G7 culture à Florence - Déplacement d’Audrey Azoulay [it]

Audrey Azoulay, ministre de la Culture et de la Communication, est à Florence à l’occasion du G7 culture. Elle a accordé un entretien au Corriere della Sera du 30 mars.

ENTRETIEN d’Audrey Azoulay, ministre de la Culture « ‘’A Florence, pour défendre l’art menacé par les conflits’’ » (Corriere della Sera – 30 mars 2017)

« ‘’Au premier G7 de la Culture à Florence, la France et l’Italie sont unies pour protéger le patrimoine culturel partout, notamment dans les zones de conflit. Vendredi dernier, nous avons adopté ensemble au Conseil de Sécurité de l’ONU la résolution 2347 sur ce thème. Et ensemble, à Florence, nous tenterons d’arriver à une déclaration conjointe des pays du G7 pour appliquer cette résolution’’.

Rue de Valois, l’un des lieux les plus importants du gouvernement et de l‘histoire de France, la ministre de la Culture, Audrey Azoulay, explique l’enjeu du sommet d’aujourd’hui et de demain, voulu à Florence par le ministre des biens culturels italien Dario Franceschini.

Q. Comment en est-on arrivé à la résolution de l’ONU ?
R. Au moment où nous assistions en Syrie à la destruction systématique du patrimoine culturel, le Président Hollande a demandé un rapport à Jean-Luc Martinez, directeur du Louvre. 50 propositions ont été présentées parmi lesquelles un fonds international et la première conférence des donateurs s’est réunie la semaine dernière au Louvre allouant 75 millions de dollars.

Q. Quelle est son importance ?
R. Pour la première fois, la destruction du patrimoine artistique est définie comme un ‘’crime de guerre’’. Et la protection des œuvres est traitée de manière complète : les résolutions précédentes traitaient le problème par thèmes ou zones. C’est autour du patrimoine artistique que les populations frappées par les guerres peuvent espérer se reconstruire une fois les conflits terminés ».

Q. A Florence la France défendra-t-elle l’idée italienne des ‘’casques bleus de la culture’’ ?

R. Nous en parlerons pendant le sommet. Une grande œuvre d’éducation est à mener sur le patrimoine, elle concerne aussi les forces armées.

Q. Comment l’opinion publique réagit-elle quand on parle de protection du patrimoine dans les zones de guerre ? Celle-ci pourrait représenter un luxe face à la priorité de sauver des vies.
R. Opposer la protection de la culture à la protection des vies humaines est un faux débat.
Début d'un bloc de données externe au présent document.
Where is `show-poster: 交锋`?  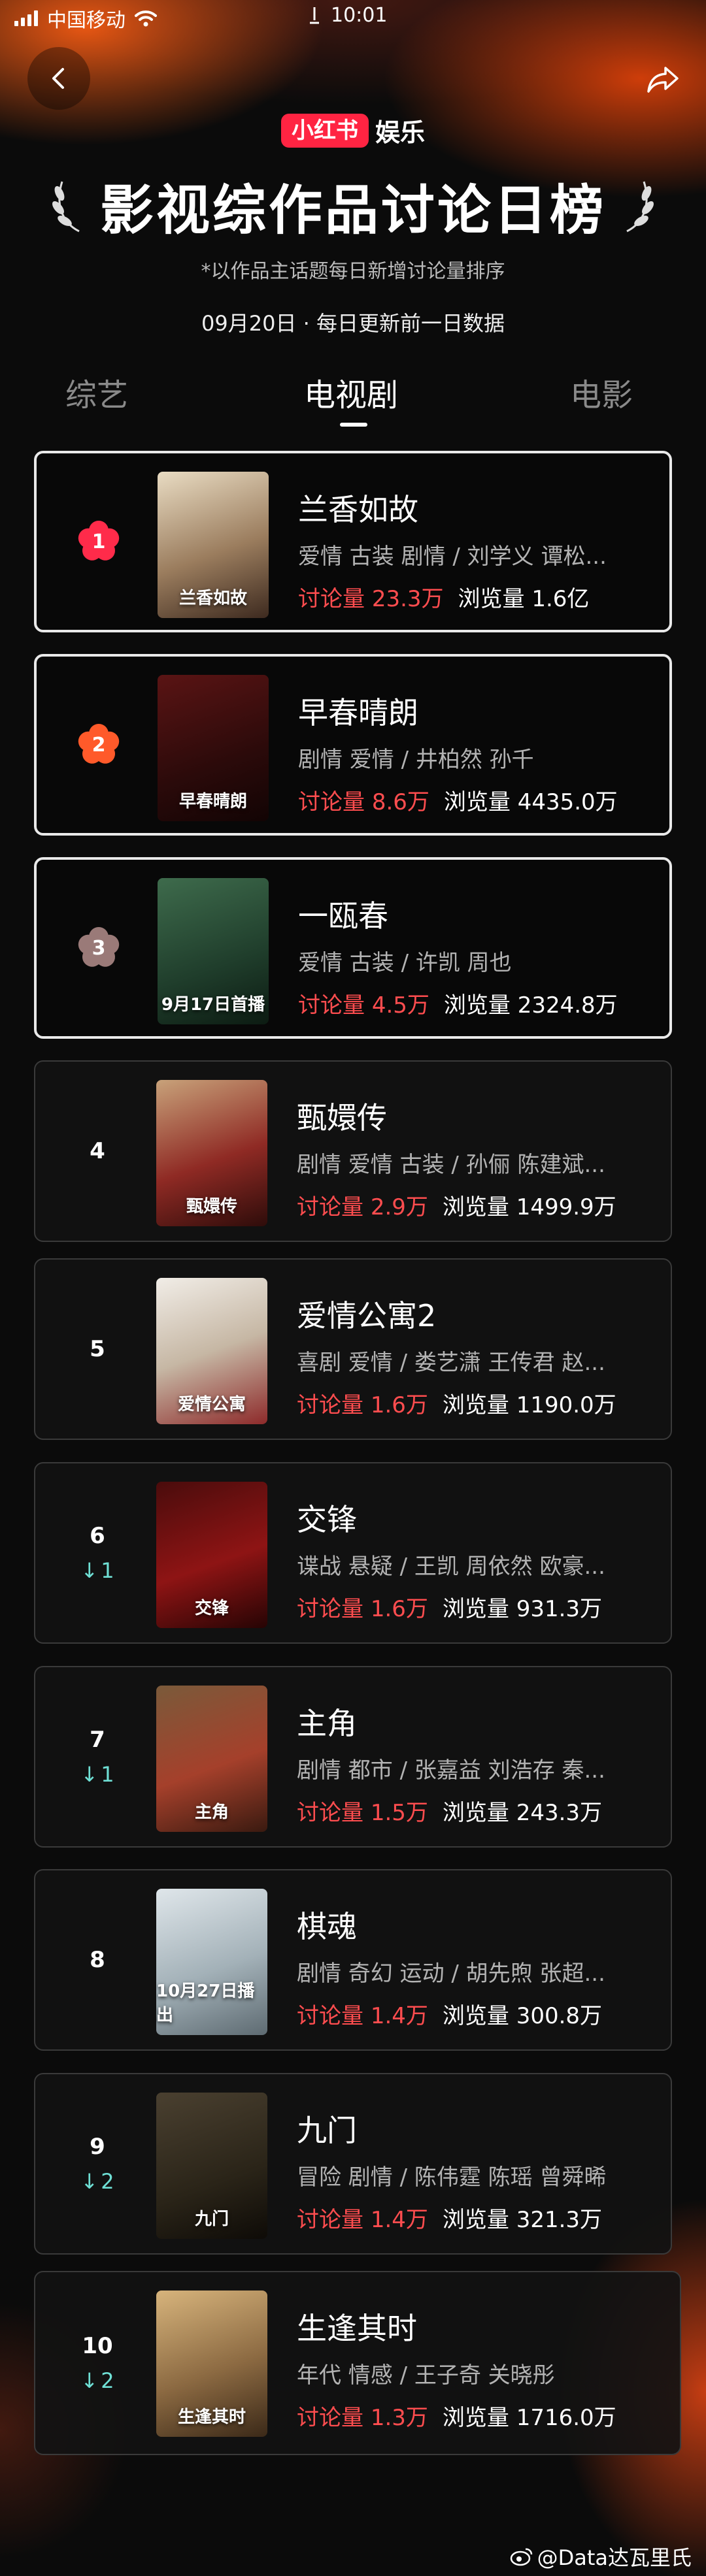 show-poster: 交锋 is located at coordinates (211, 1555).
La même volonté destructrice attaque tout, nous ne pouvons penser à l’une sans l’autre. Les citoyens me semblent de plus en plus sensibles, c’est le mérite aussi de l’Unesco qui a été très actif pendant ces dernières années.
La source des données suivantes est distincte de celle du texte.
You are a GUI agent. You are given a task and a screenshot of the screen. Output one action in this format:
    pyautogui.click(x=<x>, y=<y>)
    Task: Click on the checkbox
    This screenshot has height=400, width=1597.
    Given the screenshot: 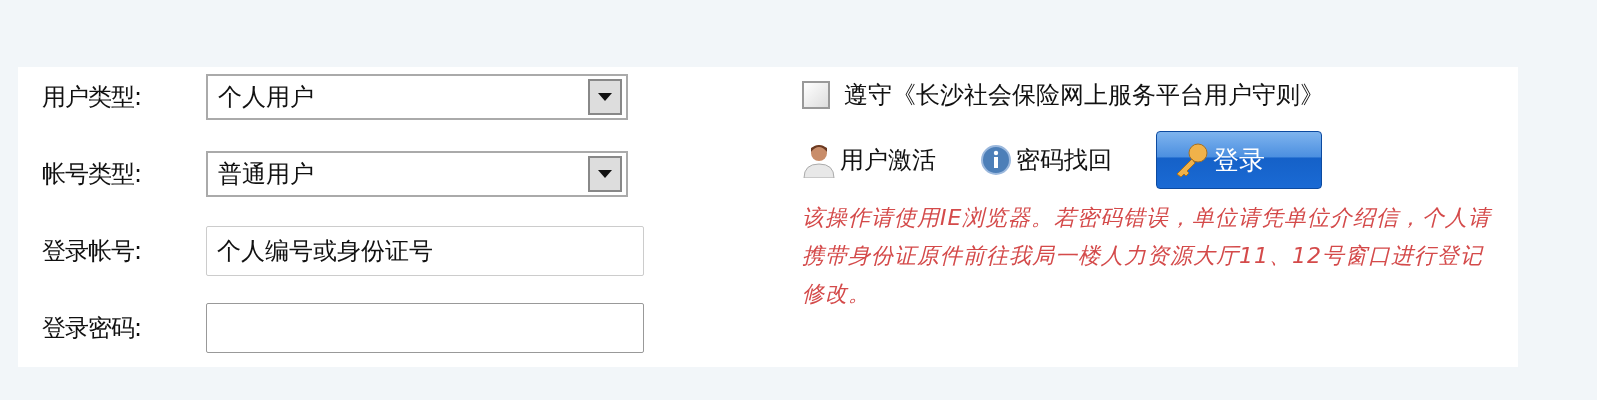 What is the action you would take?
    pyautogui.click(x=816, y=95)
    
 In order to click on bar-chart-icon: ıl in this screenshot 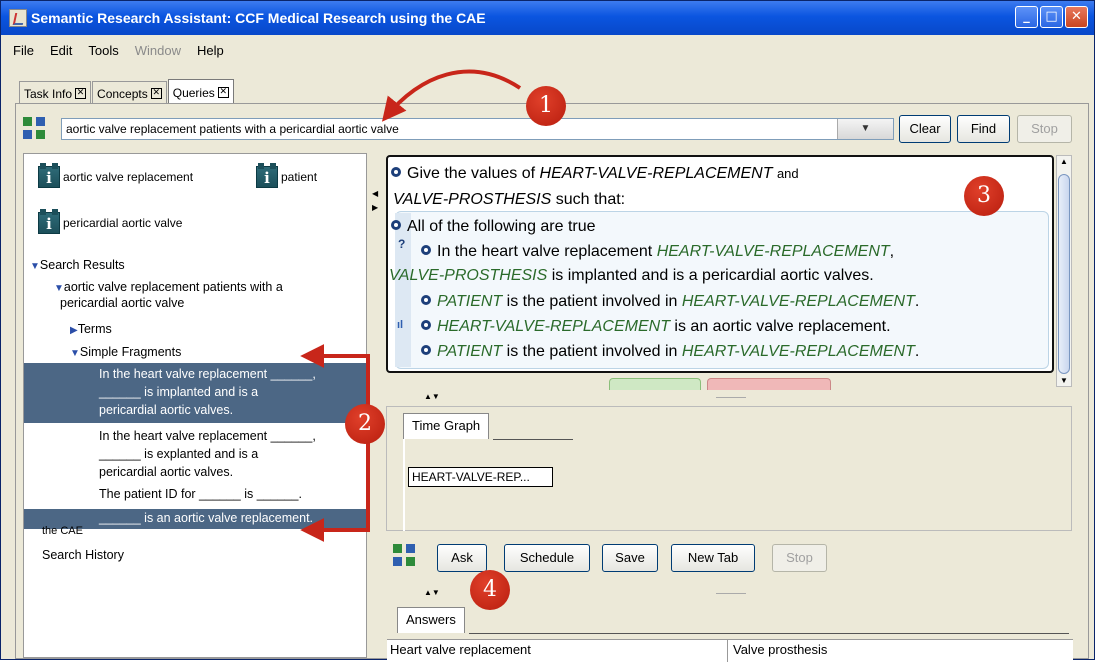, I will do `click(400, 325)`.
Q. Madame Azoulay, d’ici quelques mois votre expérience de ministre de la Culture se terminera et vous vous portez candidate à la direction de l’Unesco. Dans quel but ?
R. Culture, sciences et éducation sont des facteurs d’équilibre du monde et de création d’un lien, même et surtout dans les lieux où tout se brise. Il y a de nombreuses candidatures, dont quatre venant des pays arabes et cinq d’autres pays. Ce seront les projets qui compteront. Nous devrons les évaluer, puis certains pays pourraient se retrouver sur des candidatures communes.
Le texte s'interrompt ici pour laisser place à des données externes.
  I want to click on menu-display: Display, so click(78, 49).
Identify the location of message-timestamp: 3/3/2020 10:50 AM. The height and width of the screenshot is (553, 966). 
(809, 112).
Q. Votre collègue au gouvernement, Ségolène Royal, vise le Programme des Nations-unies pour le développement (PNUD) et vous l’Unesco. La France est toujours très active dans les organisations internationales.
R. Cela fait partie de notre tradition, nous sommes favorables à une approche multilatérale et coordonnée. Contre le repli nationaliste, nous portons une vision universelle ».